● Directive 1: From the Anthea Behm interview, return the passage that opens with the words containing "By Carmen Winant" and closes with "a life lived.", copied word for word.
● Directive 2: Resume the Anthea Behm interview right after its final sentence.

— START Extract provided —

Between Pictures and Concrete Objects

Anthea Behm discusses feminism, photograms, and what it means to “hover” in the world.

By Carmen Winant

Anthea Behm, Rage for Order, 2016
Courtesy the artist

Anthea Behm is a difficult artist. I mean that in the best sense: her work is beautiful, agitated, and restless. In the five years that we have been friends, I have never known Anthea to make work that resembles anyone else’s. Her new series in particular—which we will be discussing here—refuse singular description. They exist, perhaps most succinctly, in the nexus of feminism, twentieth-century art history, concretism, and the phenomenological experience of a life lived. 

Carmen Winant: I am so moved by this new body of work, Anthea, which I know is ongoing and not yet complete. I’d like to start by asking you about how you carve out an in-between kind of definition for your practice, and then talk a bit about your unique process—which I think we could say that you have invented, to some degree—and finally discuss the work in relation to feminism.

I thought it would be useful to start with two words: “concrete” and “hovering.” I’ve heard you use both of these terms in describing your work, and yet they strike me as contradictory. Can you speak to this, and the notion of making things that, in your words, “hover between pictures and concrete objects”?

Anthea Behm: When people talk about the “concrete arts,” be that sculpture or photography or poetry, they have this idea of something that is all in itself and is not bound up in other things. There’s an idea that this makes something more “what it is”: a photograph that’s itself an object rather than about another object. But that’s actually a bizarre idea of what things are: that something could just be in itself and not be relational. What doesn’t hover in relation? What isn’t always connected to other things and people? The single plane of the world, with all its striations and variegations and hidden ducts and lost folds, that’s what the concrete is.

— END Extract provided —
— START Available data —

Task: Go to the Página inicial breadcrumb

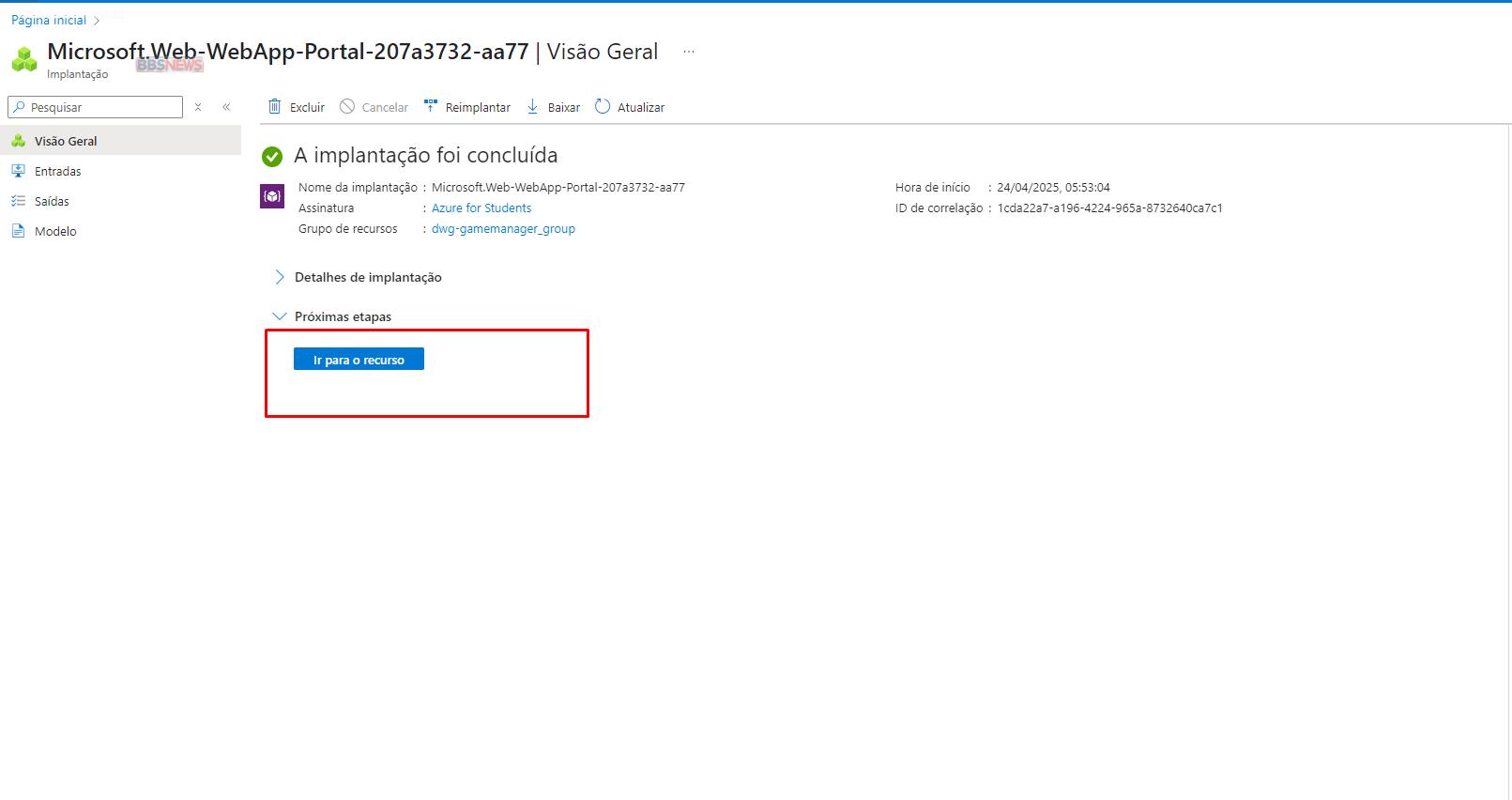Action: point(49,20)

— END Available data —

● Task output 1:
By Carmen Winant

Anthea Behm, Rage for Order, 2016
Courtesy the artist

Anthea Behm is a difficult artist. I mean that in the best sense: her work is beautiful, agitated, and restless. In the five years that we have been friends, I have never known Anthea to make work that resembles anyone else’s. Her new series in particular—which we will be discussing here—refuse singular description. They exist, perhaps most succinctly, in the nexus of feminism, twentieth-century art history, concretism, and the phenomenological experience of a life lived.

● Task output 2:
Hovering is onomatopoeic for me, not in terms of sound, but in terms of effect—as a word that registers the affect of process, becoming, the constant movement of the layers and relations of the world. When I use the word “hover,” it’s to get at this idea of simultaneity, of our liminal connections to multiple spaces, times, and things. Hovering is ontological in this sense—it’s what I think of objects doing, and what we are, as humans in the world.

Anthea Behm, Showing the hand, 2017
Courtesy the artist

Winant: So in this sense, photograms are perhaps more in contact with the world? Less a picture of a thing, and more an impression of the thing itself.

Behm: I do consider photograms to be in contact with the world, but not more in contact than a picture, because it’s this binary split between a picture of a thing and an impression of the thing itself that I don’t recognize. Photograms are “in contact” not because they are solely themselves and representational photography is relational, but because being in contact with the world is always some mix of enclosure and connection. To be in contact with something is to form a picture of what has impressed itself on you. The picture is a kind of, I don’t know, a kind of attempt to come to terms with the fact of your embedded-ness in life, with the fact that impressions are always being made on you and you are always making impressions on things.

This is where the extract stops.